Davis became intrigued by TNBC during her postdoctoral work at the University of Chicago where she collaborated on a University of Chicago Hospital study comparing breast cancer patients from the more affluent North Side, who tended to be white, with patients from the poorer South Side, who tended to be Black. The researchers found that even when they controlled for socioeconomic differences, there were differences in survival rates between the two groups, as well as differences in tumor characteristics. Black women were much more likely to have the aggressive, hard-to-treat TNBC, and they were more likely to die from it.
“In every country where there is data available ... we find triple negative breast cancer is more frequent in the component of the population that may be of African descent.”
“That was enlightening to me in two ways,” Davis says. “First, it showed that there could be biological differences driving differences in survival rates. It isn’t always that poorer women aren’t coming to the hospital in time; it’s that once they get there, the treatment options for the type of tumors that they have are less effective than treatments for other tumor types. And second, while poverty and disadvantaged health care are always contributors to survival, these social factors preventing access to care and driving disparities in cancer survival weren’t an issue in this study because both groups of patients were coming to the same hospital, seeing the same doctors, and getting the same treatments for the same types of diagnoses.”
Following that train of thought, Davis continued to investigate TNBC. She moved on to the Henry Ford Health Systems in Detroit and teamed up with a colleague, Lisa A. Newman, now chief of breast surgery at Weill Cornell Medicine and NewYork-Presbyterian/Weill Cornell Medical Center. Davis and Newman noticed that women of West African ancestry had higher rates of TNBC, combined with prevalence of Duffy-null mutation. The Davis lab has since discovered that these women also have a tumor immune profile with high inflammation and unique immune responses compared to women without the mutation.
Pursuing Oncologic Anthropology
Both researchers eventually joined Weill Cornell Medicine where they co-lead the International Center for the Study of Breast Cancer Subtypes (ICSBCS) and continue to collaborate, especially on a type of research they call oncologic anthropology. “In every country where there is data available for subtypes of breast cancer, we find TNBC is more frequent in the component of the population that may be of African descent,” Davis says. “Recently we discovered that the DARC Duffy-null mutation is actually associated with a higher risk specifically for that type of cancer, and the DARC gene is driving a unique immune response in tumors. Now my work is about characterizing that difference in the immune response to see whether there is a potential for targeted therapy.”

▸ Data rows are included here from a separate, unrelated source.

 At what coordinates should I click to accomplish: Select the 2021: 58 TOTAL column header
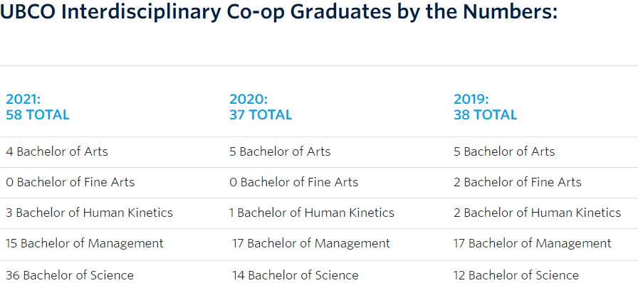pos(38,107)
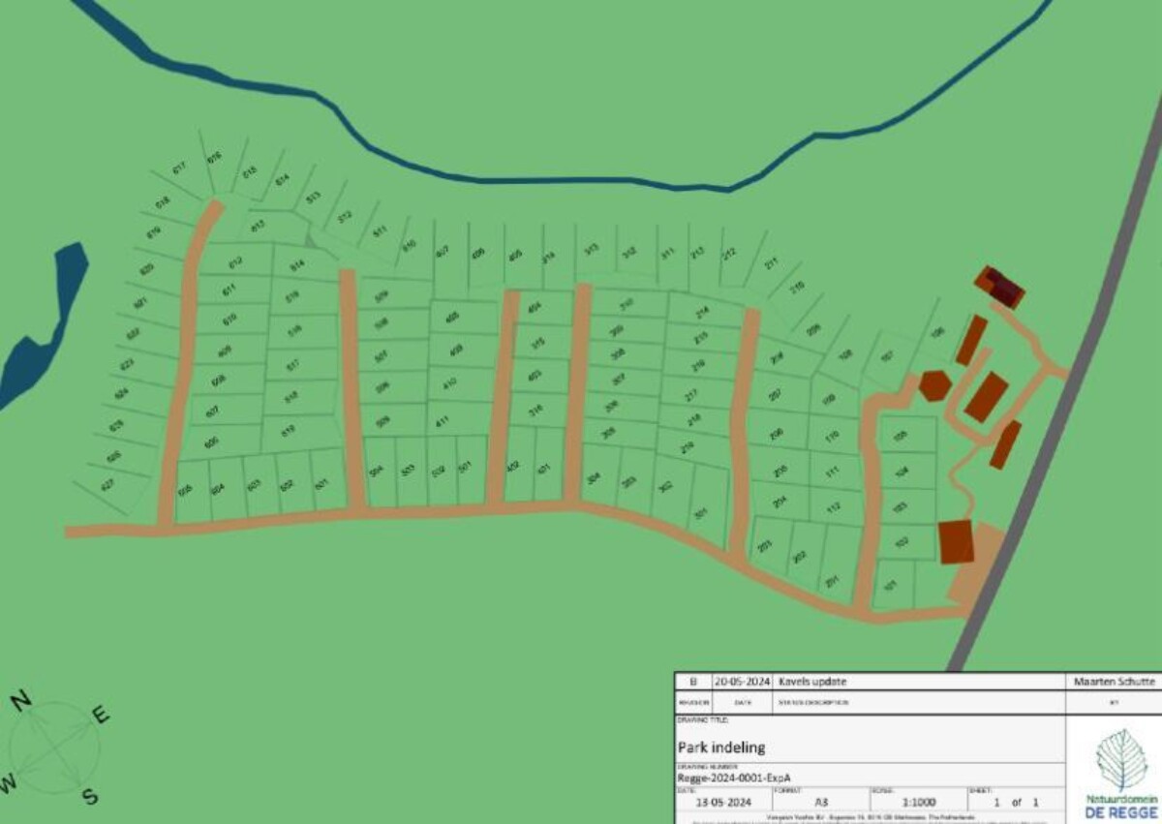Select plot 617 on the map
The width and height of the screenshot is (1162, 824).
coord(179,168)
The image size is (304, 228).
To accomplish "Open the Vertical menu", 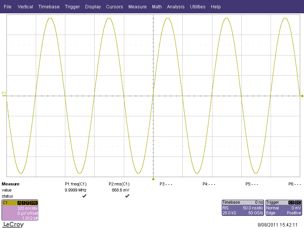I will [x=25, y=7].
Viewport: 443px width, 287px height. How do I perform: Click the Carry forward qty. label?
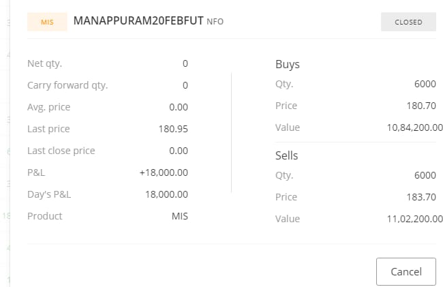pyautogui.click(x=67, y=85)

Davis was drawn to study cancer risk and genetic ancestry as a way to make health outcomes better in her own family and in Black communities generally. “As a first-generation PhD, I believed my best career path was either to be a medical doctor or a lawyer, and I chose medicine,” she says. “But as I started down that career path, I began to see that I didn’t have to be a medical doctor to make a difference. I saw the world behind the clinical world—this network of scientists, of researchers, who were really influencing medicine. I decided that if I could influence that stream of information as a researcher, then maybe my findings would eventually trickle down into communities by changing how medical professionals approached treatment.”